Dataset entries
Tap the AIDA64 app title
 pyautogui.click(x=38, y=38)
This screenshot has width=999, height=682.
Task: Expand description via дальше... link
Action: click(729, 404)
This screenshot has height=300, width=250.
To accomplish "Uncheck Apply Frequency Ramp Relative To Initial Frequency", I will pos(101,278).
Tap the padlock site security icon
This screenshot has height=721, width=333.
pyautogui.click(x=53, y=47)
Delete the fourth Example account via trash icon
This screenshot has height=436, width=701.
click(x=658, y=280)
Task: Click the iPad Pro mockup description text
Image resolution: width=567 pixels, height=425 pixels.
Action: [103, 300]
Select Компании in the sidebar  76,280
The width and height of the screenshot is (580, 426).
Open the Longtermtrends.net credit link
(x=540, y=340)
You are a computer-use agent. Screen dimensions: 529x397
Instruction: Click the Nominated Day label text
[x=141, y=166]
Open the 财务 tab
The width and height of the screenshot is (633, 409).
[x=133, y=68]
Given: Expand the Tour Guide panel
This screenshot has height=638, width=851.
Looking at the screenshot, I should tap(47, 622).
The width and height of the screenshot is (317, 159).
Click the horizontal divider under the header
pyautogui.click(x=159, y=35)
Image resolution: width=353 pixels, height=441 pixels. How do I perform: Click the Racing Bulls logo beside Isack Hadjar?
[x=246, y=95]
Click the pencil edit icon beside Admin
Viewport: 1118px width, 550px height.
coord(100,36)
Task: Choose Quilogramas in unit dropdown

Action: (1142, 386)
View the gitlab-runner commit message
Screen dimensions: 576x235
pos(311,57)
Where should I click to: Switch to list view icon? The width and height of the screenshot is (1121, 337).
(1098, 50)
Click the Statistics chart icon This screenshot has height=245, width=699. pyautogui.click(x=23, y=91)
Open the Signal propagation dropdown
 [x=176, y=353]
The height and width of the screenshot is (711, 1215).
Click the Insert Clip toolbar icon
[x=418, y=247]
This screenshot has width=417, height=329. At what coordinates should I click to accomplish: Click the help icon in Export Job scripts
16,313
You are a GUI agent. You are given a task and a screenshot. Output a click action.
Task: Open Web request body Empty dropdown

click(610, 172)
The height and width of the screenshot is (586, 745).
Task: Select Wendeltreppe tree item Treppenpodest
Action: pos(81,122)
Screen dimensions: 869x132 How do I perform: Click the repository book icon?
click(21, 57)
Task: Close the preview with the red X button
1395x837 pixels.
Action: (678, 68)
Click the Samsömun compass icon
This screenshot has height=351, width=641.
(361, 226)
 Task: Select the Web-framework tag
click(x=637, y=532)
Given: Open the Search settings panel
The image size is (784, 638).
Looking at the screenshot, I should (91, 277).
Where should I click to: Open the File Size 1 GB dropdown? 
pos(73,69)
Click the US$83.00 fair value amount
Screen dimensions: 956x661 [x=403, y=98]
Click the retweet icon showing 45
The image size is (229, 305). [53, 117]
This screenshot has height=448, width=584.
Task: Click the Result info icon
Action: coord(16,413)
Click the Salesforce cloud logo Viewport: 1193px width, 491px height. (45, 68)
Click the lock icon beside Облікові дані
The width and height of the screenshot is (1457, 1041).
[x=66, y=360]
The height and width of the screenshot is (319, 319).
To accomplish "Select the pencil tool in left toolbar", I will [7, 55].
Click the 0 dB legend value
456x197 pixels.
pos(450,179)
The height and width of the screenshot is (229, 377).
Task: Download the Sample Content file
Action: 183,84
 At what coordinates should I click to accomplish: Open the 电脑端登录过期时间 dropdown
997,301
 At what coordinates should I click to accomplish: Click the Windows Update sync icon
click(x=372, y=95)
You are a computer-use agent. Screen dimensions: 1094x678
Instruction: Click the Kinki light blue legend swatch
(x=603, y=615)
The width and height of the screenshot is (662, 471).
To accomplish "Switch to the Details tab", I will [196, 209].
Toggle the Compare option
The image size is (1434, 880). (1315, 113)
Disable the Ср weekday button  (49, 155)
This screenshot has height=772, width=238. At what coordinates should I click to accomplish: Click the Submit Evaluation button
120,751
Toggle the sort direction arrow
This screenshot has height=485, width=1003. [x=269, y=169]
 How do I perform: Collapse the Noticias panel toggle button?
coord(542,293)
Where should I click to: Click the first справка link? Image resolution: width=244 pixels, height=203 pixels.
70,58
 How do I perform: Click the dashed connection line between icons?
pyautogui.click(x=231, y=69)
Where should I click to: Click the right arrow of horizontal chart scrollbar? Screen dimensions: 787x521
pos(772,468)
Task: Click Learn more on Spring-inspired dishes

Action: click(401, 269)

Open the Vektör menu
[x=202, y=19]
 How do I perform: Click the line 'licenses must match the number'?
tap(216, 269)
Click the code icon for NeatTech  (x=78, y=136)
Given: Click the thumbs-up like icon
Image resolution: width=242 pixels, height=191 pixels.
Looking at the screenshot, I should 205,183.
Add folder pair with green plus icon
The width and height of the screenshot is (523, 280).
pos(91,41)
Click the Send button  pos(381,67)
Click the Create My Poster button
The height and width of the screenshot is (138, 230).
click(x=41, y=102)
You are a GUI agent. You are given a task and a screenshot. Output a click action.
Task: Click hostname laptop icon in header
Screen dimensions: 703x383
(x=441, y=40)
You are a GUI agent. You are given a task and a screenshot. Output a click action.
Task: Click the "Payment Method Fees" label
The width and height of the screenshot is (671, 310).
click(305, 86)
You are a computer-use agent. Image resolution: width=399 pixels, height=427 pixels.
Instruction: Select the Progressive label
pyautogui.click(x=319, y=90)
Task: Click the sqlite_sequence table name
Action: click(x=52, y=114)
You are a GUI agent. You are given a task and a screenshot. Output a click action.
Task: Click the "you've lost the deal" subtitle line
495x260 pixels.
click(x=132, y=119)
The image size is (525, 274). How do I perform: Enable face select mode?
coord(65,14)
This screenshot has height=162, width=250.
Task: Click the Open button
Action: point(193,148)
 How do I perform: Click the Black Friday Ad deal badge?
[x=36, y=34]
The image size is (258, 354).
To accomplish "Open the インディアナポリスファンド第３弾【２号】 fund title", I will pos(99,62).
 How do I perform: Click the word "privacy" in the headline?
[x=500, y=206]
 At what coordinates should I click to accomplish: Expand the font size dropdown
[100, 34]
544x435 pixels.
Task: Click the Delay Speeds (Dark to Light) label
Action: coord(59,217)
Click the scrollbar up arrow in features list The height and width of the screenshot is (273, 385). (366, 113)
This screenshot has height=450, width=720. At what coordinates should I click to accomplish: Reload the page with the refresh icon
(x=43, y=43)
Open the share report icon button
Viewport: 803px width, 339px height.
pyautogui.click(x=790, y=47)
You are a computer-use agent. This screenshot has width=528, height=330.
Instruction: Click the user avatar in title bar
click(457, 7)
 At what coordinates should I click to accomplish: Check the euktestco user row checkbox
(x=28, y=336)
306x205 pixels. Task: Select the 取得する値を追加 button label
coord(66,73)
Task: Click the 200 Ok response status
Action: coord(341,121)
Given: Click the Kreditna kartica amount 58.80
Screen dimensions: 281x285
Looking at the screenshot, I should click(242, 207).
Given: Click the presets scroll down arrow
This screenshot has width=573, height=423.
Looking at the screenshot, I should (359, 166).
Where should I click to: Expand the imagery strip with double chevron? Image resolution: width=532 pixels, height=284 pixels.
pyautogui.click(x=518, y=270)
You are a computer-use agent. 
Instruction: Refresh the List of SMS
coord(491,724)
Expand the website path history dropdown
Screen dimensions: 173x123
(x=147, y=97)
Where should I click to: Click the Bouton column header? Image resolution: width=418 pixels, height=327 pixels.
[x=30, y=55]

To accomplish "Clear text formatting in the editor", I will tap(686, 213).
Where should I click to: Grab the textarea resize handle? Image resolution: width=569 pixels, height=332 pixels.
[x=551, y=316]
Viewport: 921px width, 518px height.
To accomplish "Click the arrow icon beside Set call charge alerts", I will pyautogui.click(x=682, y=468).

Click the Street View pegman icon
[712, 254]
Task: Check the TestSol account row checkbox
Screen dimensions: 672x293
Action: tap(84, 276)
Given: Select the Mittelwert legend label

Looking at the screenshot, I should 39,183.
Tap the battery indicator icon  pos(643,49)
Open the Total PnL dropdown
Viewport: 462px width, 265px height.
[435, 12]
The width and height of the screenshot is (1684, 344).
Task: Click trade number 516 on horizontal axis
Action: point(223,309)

WHAT TO PRODUCE
Reproduce, character for character, only the lines of the preceding data that start at the line with "How do I perform: Click the Black" and end at the line with "Viewport: 921px width, 518px height.", both included.

ANSWER TO THE PROBLEM
 How do I perform: Click the Black Friday Ad deal badge?
[x=36, y=34]
The image size is (258, 354).
To accomplish "Open the インディアナポリスファンド第３弾【２号】 fund title", I will pos(99,62).
 How do I perform: Click the word "privacy" in the headline?
[x=500, y=206]
 At what coordinates should I click to accomplish: Expand the font size dropdown
[100, 34]
544x435 pixels.
Task: Click the Delay Speeds (Dark to Light) label
Action: coord(59,217)
Click the scrollbar up arrow in features list The height and width of the screenshot is (273, 385). (366, 113)
This screenshot has height=450, width=720. At what coordinates should I click to accomplish: Reload the page with the refresh icon
(x=43, y=43)
Open the share report icon button
Viewport: 803px width, 339px height.
pyautogui.click(x=790, y=47)
You are a computer-use agent. This screenshot has width=528, height=330.
Instruction: Click the user avatar in title bar
click(457, 7)
 At what coordinates should I click to accomplish: Check the euktestco user row checkbox
(x=28, y=336)
306x205 pixels. Task: Select the 取得する値を追加 button label
coord(66,73)
Task: Click the 200 Ok response status
Action: coord(341,121)
Given: Click the Kreditna kartica amount 58.80
Screen dimensions: 281x285
Looking at the screenshot, I should click(242, 207).
Given: Click the presets scroll down arrow
This screenshot has width=573, height=423.
Looking at the screenshot, I should (359, 166).
Where should I click to: Expand the imagery strip with double chevron? Image resolution: width=532 pixels, height=284 pixels.
pyautogui.click(x=518, y=270)
You are a computer-use agent. 
Instruction: Refresh the List of SMS
coord(491,724)
Expand the website path history dropdown
Screen dimensions: 173x123
(x=147, y=97)
Where should I click to: Click the Bouton column header? Image resolution: width=418 pixels, height=327 pixels.
[x=30, y=55]

To accomplish "Clear text formatting in the editor", I will tap(686, 213).
Where should I click to: Grab the textarea resize handle? Image resolution: width=569 pixels, height=332 pixels.
[x=551, y=316]
Viewport: 921px width, 518px height.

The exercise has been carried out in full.